(Lines on where targets appear)
--

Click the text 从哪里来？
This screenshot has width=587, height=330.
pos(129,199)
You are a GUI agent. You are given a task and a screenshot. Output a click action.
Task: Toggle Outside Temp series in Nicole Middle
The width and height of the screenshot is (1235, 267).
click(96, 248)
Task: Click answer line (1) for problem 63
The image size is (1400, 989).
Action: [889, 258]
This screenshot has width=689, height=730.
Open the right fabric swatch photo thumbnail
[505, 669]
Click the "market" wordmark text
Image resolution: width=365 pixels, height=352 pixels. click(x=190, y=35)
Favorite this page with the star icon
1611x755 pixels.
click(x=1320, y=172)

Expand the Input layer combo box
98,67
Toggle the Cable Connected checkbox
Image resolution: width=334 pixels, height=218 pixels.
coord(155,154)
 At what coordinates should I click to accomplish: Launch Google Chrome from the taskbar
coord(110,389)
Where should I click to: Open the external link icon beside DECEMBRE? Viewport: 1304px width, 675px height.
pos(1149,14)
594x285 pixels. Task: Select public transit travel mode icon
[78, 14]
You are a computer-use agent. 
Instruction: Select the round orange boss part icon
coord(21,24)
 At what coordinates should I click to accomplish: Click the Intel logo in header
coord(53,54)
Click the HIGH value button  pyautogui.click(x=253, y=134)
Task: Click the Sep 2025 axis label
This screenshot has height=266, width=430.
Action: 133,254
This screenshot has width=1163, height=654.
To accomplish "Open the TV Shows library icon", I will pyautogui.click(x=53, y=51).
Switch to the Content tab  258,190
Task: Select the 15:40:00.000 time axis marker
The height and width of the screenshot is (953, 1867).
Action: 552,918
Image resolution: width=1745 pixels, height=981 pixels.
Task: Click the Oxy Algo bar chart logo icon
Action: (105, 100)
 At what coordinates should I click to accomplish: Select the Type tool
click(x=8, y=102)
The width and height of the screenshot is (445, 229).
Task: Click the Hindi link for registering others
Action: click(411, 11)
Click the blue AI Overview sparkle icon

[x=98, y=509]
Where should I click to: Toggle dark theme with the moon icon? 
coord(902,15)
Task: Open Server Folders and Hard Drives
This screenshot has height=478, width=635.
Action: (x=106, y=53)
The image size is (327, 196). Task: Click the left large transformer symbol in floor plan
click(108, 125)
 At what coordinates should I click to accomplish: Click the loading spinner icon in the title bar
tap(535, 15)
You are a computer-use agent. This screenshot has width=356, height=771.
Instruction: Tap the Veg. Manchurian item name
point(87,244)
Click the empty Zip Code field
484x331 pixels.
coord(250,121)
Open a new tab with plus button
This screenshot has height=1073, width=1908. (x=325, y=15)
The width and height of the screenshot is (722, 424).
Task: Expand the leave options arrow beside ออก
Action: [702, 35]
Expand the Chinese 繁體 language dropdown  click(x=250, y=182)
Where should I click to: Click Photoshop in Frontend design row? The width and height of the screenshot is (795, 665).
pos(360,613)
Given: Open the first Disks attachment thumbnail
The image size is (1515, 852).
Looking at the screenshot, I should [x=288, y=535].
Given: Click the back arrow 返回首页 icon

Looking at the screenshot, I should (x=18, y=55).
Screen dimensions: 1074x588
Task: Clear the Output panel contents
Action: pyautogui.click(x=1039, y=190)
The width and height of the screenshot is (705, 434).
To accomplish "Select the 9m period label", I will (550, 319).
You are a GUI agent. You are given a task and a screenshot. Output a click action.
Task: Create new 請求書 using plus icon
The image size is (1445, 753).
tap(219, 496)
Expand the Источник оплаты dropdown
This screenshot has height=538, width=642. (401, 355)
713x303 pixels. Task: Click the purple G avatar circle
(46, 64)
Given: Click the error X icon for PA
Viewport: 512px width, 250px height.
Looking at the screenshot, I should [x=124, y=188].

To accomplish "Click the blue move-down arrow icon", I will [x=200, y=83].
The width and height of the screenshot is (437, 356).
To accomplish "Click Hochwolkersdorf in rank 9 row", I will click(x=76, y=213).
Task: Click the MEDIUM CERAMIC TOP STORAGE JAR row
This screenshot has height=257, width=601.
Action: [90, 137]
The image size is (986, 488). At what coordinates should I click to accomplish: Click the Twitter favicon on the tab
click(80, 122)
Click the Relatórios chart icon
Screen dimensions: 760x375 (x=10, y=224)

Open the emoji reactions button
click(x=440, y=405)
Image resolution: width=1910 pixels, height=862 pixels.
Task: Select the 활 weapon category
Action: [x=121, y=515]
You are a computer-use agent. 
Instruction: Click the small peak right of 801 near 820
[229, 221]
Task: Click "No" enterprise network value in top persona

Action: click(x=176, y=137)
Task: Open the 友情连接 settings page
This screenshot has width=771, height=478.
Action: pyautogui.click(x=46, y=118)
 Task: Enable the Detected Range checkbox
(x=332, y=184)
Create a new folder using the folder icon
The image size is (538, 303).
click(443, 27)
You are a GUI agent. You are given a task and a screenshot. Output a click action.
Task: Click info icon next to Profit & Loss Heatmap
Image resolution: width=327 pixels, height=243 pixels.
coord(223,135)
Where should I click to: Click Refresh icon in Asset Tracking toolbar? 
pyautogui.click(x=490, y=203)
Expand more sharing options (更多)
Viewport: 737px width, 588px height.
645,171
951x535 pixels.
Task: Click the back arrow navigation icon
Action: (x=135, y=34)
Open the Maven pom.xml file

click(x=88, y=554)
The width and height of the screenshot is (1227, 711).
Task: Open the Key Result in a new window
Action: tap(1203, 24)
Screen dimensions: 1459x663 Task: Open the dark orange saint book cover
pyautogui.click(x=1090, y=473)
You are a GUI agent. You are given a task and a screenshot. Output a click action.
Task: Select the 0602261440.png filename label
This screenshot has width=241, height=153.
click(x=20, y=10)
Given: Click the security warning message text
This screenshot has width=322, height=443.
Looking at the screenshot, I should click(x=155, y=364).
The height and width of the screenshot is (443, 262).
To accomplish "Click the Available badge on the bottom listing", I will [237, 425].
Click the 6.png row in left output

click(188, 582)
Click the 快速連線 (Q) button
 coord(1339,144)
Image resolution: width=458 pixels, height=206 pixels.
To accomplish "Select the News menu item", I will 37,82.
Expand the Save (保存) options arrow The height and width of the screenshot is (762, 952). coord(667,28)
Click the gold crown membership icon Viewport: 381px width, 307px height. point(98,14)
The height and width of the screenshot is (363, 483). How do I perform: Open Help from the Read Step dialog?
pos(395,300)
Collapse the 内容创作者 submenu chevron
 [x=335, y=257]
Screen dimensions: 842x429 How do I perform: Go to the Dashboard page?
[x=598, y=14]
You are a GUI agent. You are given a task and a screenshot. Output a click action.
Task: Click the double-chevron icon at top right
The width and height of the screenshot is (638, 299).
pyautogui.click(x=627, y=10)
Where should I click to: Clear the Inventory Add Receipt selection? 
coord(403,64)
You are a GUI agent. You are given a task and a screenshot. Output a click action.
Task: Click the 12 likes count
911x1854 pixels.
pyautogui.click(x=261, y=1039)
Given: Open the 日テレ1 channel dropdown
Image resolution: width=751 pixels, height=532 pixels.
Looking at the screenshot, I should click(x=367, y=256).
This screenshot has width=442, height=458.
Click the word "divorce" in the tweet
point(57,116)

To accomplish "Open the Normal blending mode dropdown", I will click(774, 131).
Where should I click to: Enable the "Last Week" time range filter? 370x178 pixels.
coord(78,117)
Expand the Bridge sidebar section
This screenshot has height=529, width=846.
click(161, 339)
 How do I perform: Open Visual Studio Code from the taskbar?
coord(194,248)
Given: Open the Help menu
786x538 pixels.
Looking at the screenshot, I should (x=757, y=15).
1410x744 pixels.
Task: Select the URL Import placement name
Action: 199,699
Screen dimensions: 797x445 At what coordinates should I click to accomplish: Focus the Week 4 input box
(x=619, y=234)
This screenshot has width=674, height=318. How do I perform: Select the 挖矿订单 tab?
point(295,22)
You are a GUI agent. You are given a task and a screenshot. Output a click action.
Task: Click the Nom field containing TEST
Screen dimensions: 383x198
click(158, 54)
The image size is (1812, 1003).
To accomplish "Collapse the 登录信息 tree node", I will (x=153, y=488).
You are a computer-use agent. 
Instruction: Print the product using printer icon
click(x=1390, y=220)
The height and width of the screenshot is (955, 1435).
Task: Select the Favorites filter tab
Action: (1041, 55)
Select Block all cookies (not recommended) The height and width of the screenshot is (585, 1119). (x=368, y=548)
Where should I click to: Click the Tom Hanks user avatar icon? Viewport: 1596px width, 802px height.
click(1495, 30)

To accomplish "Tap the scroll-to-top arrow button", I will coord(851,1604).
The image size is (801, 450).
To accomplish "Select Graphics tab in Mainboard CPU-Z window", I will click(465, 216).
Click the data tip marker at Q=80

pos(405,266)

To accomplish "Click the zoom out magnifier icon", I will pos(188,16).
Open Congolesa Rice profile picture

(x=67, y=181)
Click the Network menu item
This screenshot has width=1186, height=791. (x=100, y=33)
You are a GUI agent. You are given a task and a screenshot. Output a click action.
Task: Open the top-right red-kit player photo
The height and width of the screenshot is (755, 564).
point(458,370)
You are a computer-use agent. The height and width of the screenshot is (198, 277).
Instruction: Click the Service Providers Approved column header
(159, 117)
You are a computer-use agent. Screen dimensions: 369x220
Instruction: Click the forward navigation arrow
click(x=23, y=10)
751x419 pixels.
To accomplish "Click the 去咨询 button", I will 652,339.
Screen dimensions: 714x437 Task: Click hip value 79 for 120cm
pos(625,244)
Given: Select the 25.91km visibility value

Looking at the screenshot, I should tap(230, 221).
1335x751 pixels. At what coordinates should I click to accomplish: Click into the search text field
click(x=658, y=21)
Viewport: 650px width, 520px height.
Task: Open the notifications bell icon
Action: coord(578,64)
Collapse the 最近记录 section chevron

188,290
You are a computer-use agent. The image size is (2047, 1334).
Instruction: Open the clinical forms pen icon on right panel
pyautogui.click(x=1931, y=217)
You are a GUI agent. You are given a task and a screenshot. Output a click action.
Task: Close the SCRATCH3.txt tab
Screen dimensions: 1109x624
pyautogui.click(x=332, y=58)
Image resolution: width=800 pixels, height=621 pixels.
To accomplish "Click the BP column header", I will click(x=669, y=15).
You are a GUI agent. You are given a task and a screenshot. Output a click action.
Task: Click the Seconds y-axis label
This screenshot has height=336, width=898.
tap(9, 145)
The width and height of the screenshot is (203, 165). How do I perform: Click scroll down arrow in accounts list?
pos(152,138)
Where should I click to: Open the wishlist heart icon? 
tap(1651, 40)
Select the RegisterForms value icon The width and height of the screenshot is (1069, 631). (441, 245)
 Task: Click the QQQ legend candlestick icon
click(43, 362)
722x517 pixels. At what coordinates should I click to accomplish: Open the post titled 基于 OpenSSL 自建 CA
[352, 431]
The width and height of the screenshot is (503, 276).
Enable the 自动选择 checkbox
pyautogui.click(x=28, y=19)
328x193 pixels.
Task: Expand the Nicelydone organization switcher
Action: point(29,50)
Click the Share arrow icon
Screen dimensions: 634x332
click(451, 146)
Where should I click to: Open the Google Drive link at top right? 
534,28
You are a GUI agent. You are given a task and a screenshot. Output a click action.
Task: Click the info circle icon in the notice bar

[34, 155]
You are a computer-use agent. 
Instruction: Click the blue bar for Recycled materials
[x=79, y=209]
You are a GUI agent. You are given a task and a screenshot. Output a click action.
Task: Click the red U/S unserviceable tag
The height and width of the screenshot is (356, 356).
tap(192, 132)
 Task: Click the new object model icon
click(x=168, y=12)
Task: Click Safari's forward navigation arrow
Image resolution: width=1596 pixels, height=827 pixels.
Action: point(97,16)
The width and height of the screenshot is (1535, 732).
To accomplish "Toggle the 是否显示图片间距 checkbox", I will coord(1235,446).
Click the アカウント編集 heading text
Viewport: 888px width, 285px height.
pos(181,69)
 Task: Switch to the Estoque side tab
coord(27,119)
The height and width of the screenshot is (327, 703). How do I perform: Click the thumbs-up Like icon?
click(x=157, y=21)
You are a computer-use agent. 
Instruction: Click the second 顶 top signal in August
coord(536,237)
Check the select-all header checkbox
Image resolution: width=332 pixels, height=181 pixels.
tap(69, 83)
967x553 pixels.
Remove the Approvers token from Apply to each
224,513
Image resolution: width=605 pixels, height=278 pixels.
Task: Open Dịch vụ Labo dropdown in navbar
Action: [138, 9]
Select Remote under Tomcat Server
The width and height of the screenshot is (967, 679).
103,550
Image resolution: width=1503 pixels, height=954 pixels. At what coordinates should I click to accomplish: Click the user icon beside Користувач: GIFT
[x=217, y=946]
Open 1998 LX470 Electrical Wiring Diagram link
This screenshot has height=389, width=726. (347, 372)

--

◆ Work to be completed
Please give the lines between the one containing "Where should I click to: Open the external" and the one containing "Action: 133,254", inclusive, again, substituting "symbol" for "icon" and changing nothing else.

◆ Solution below
Where should I click to: Open the external link symbol beside DECEMBRE? Viewport: 1304px width, 675px height.
pos(1149,14)
594x285 pixels. Task: Select public transit travel mode symbol
[78, 14]
You are a computer-use agent. 
Instruction: Select the round orange boss part symbol
coord(21,24)
 At what coordinates should I click to accomplish: Click the Intel logo in header
coord(53,54)
Click the HIGH value button  pyautogui.click(x=253, y=134)
Task: Click the Sep 2025 axis label
This screenshot has height=266, width=430.
Action: 133,254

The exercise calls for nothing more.